TASK DETAILS: Your copy begins at the line with "Given: Click the" and runs through the end of the data below. Set down only those lines exactly, without pictures.

[Dataset entries]

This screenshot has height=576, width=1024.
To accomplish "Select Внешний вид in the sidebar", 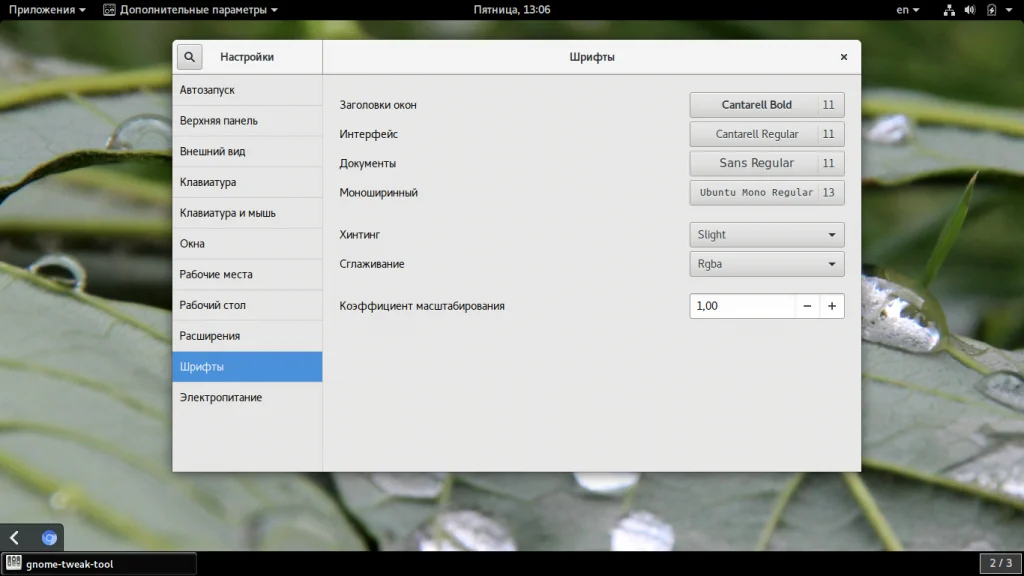I will (247, 152).
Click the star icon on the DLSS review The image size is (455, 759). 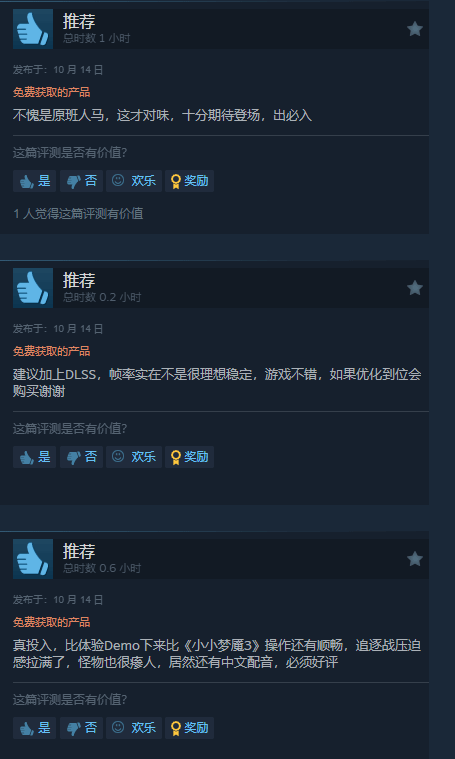point(415,288)
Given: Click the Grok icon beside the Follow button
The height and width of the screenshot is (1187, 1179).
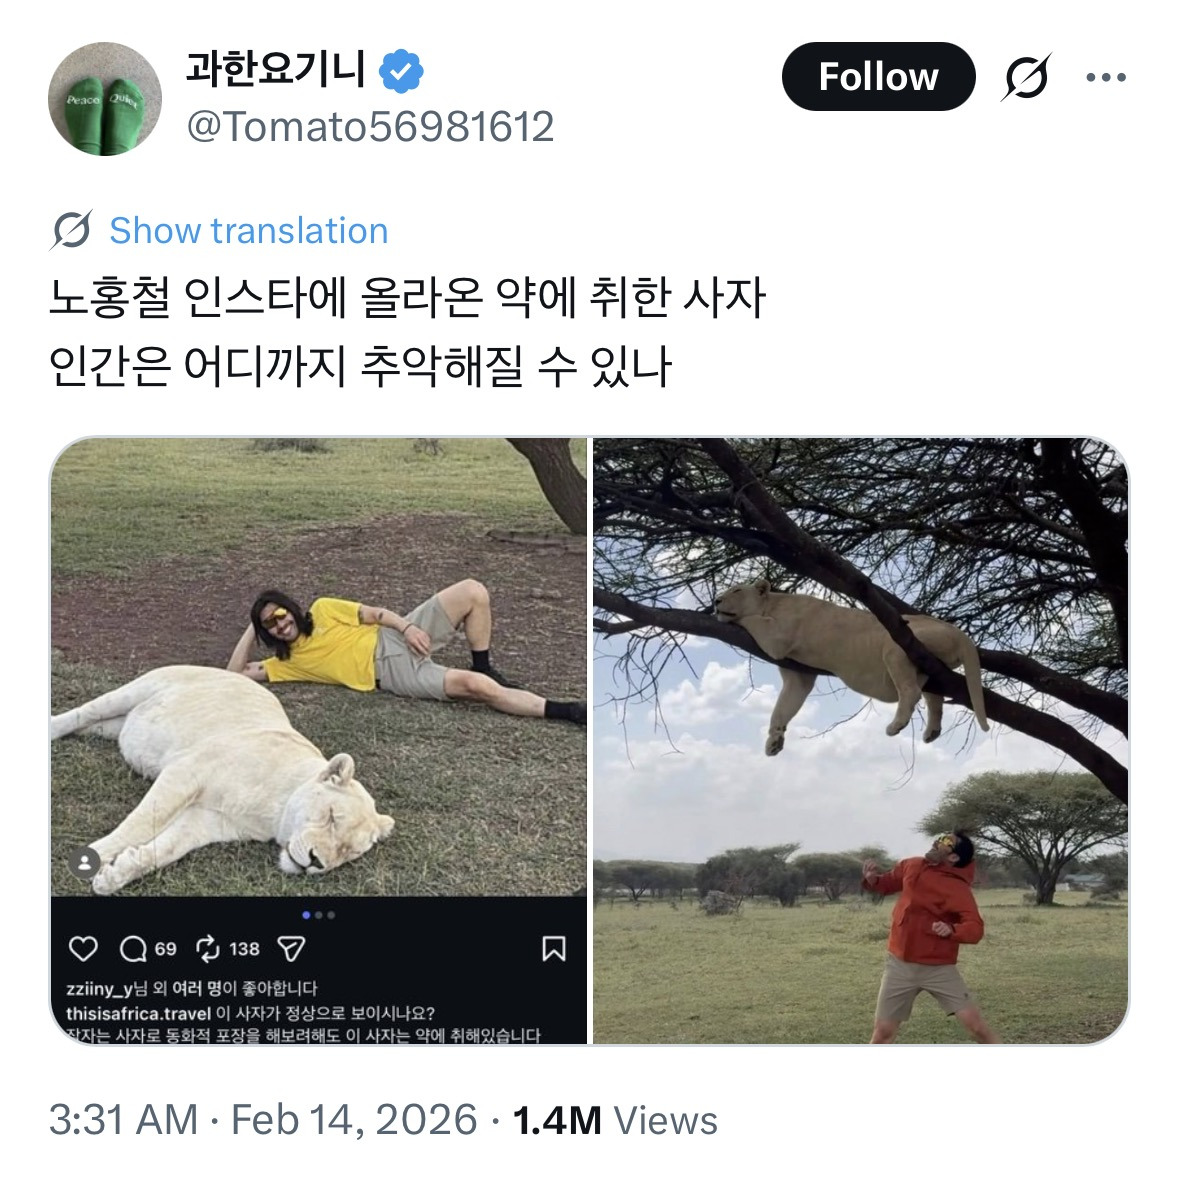Looking at the screenshot, I should 1029,77.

ANSWER FOR THIS EXERCISE:
Given: Click the Grok icon beside the Follow button
The height and width of the screenshot is (1187, 1179).
Looking at the screenshot, I should 1029,77.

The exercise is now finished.